Along the way, I met various other peace-oriented groups. They were identical to the Peace and Freedom Party in their actions.
I once attended a meeting at the house of a member of the Communist Party USA. The house was in a gated neighborhood and worth about a million dollars in today’s money. Inside were expensive pieces of art. Those in attendance mostly spoke of their stock market investments while sipping their cocktails.
Then there was a Cuban-American friendship group, an organization that opposed the U.S. embargo against Cuba. They would not attend any rallies held to oppose the Iraqi embargo because of “the way women were treated in Iraq.” They assured me that “all the women wear veils.” Also, it was not allowed to mention Fidel Castro’s name.
Other peace organizations were of the same ilk. I tried to get them involved with opposing the Iraqi embargo, but was told, “We won’t touch that.”
In 1993, I began to publish a newspaper called The Alternative. The periodical allowed a forum for those whose positions were not present in the mainstream media.
After a few issues, I approached the owner of the Better World Galleria in San Diego and asked her if I could hold a monthly press conference in her venue. She quickly consented and for the next couple of years, we held some very meaningful meetings at the art gallery.
We also contacted the mainstream press and most of our conferences were reported. Although our messages were different from those of their newspapers, we presented a product that interested them.

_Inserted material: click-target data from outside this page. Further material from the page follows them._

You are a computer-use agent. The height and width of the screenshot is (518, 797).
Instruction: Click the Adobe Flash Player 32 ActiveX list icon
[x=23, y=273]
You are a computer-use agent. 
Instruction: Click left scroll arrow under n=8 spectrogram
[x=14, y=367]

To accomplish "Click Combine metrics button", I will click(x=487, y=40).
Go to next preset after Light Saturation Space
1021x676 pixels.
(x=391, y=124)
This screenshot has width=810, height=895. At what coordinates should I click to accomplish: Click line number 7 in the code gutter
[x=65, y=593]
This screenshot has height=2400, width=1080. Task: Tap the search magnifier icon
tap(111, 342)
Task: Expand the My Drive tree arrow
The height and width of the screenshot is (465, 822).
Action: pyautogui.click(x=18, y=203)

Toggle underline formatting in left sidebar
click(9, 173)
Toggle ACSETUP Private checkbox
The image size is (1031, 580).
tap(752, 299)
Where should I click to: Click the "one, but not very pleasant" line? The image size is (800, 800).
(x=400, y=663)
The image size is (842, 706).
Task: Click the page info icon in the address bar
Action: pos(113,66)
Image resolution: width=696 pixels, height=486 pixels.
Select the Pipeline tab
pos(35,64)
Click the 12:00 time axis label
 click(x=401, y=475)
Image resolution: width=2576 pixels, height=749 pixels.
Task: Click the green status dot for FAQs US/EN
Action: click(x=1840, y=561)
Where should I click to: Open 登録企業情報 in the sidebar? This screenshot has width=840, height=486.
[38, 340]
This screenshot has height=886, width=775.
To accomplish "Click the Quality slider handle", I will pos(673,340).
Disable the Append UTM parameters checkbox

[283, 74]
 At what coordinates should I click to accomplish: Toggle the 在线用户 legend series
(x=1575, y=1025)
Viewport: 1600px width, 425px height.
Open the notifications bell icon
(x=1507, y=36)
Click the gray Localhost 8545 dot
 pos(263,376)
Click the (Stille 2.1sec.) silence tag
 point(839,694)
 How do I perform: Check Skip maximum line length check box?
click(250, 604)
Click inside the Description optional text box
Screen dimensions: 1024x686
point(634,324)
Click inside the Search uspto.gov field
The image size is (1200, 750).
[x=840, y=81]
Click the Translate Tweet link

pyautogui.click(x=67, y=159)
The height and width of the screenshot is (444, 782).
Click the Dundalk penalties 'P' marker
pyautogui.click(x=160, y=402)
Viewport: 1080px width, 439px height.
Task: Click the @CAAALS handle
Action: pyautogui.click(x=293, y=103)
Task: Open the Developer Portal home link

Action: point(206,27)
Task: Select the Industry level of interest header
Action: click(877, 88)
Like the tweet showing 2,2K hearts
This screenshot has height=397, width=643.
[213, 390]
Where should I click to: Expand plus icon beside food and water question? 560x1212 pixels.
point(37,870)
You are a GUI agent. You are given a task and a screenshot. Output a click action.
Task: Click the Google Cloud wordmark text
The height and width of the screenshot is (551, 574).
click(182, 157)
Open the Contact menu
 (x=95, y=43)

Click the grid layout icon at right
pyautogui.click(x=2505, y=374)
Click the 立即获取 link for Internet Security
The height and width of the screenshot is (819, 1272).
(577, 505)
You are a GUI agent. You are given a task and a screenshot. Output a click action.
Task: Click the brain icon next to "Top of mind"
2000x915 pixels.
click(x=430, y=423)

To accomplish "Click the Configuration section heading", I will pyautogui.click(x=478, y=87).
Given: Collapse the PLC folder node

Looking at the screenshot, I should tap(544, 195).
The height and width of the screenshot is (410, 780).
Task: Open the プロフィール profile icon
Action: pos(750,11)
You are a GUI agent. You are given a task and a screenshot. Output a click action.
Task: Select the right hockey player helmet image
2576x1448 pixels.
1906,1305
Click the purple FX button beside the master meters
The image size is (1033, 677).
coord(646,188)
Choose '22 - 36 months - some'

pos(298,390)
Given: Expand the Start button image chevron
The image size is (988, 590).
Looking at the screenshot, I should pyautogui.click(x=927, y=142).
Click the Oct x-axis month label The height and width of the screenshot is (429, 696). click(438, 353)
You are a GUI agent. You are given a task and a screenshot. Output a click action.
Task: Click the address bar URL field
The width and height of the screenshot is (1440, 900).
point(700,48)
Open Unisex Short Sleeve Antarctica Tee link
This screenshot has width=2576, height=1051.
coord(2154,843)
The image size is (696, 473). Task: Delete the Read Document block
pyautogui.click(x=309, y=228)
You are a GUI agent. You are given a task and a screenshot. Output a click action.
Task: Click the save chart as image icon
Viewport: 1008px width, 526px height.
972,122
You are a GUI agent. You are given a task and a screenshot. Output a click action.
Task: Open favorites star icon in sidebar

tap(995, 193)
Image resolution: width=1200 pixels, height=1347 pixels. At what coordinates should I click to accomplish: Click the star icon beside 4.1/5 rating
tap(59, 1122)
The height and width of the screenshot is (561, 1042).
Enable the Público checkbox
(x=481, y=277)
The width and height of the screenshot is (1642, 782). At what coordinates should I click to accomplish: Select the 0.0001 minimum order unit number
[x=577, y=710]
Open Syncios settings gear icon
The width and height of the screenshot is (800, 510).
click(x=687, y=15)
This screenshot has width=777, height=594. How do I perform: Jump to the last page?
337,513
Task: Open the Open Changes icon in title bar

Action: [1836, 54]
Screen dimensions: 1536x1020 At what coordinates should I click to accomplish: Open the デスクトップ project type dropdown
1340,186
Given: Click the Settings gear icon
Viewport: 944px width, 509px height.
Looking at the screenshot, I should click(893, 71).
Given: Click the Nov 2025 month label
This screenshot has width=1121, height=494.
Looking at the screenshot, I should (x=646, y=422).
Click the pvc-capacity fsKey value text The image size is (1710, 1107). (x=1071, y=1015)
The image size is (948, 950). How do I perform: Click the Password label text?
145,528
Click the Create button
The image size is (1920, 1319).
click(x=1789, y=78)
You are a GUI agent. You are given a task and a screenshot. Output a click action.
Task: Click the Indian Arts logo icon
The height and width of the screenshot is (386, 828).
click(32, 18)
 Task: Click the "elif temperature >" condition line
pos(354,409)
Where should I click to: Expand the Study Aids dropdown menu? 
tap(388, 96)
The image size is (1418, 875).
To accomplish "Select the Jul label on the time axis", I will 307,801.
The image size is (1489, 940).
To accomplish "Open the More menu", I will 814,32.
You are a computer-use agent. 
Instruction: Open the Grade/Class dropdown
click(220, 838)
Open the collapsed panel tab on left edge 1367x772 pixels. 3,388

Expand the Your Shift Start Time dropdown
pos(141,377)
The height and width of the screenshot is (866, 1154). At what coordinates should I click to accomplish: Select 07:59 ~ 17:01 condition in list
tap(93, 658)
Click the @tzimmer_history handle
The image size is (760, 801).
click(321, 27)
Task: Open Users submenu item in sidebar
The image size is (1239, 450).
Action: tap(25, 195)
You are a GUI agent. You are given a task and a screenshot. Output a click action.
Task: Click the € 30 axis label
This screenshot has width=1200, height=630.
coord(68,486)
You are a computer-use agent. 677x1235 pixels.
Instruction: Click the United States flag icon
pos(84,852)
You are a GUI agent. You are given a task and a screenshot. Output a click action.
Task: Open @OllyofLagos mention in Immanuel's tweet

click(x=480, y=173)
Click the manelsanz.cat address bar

The picture with this article came from a press conference we held on the Cuba embargo. While I spoke, I mentioned that the U.S. criticized Cuba for sending troops to Angola and Grenada, but the U.S. never states how many countries house a U.S. military presence. I then held up a piece of paper with the names of 52 U.S. clients. It was the old-style computer paper that was in a roll. When I held the piece up and let it fall, those in attendance got a good laugh.
But, those were the good old days. In less than a decade from my appearance, the U.S. had a military presence in more than 140 countries.
The monthly news conferences were well-attended. But, absent were any members of the Peace and Freedom Party or from the local peace activist groups. Word came back to me that some groups told their members not to attend any conference put on by The Alternative or to read the newspaper. An overused word at the meetings of these groups is “fascism.” Despite their supposed hatred of fascism, the leadership of many groups practiced fascist methods.
In early 1997, the Better World Galleria changed hands. The open-minded owner was losing money because of her generous attitude about groups using her venue. We lost a valuable place to address the public. At the same time, I was becoming worn out with attempting to get messages to the public. Those who should have been our prime supporters were in fact our worst detractors. I was pissing against the wind.
In 2001, I received a call from a close Iraqi-American friend. He said there would be a demonstration against the Iraqi embargo in San Diego and he wanted to know when to pick me up to attend.
“Who’s running it?” I asked. When he told me, I said, “No. I’m not going.” He was very upset with me. “For years, I’ve gone to everything you’ve organized, whether it be about marijuana, racism, Iraq, religion. Everything. I’m upset that you won’t support me.”
I asked him if I had ever been wrong about any political matter and he said, “No.” I then told him to take my words into consideration.
A few days later, he called and said, “You were right.” I laughed and asked him what made him come to that conclusion. He said, “Just before the demonstration was to start, I pulled out my Iraqi flag. A few people came running over to me and said, ‘Put that thing away right now. We’ll have none of that here.’”
I had learned my lesson about the milquetoast peace groups earlier. My friend learned his on a Sunday in 2001.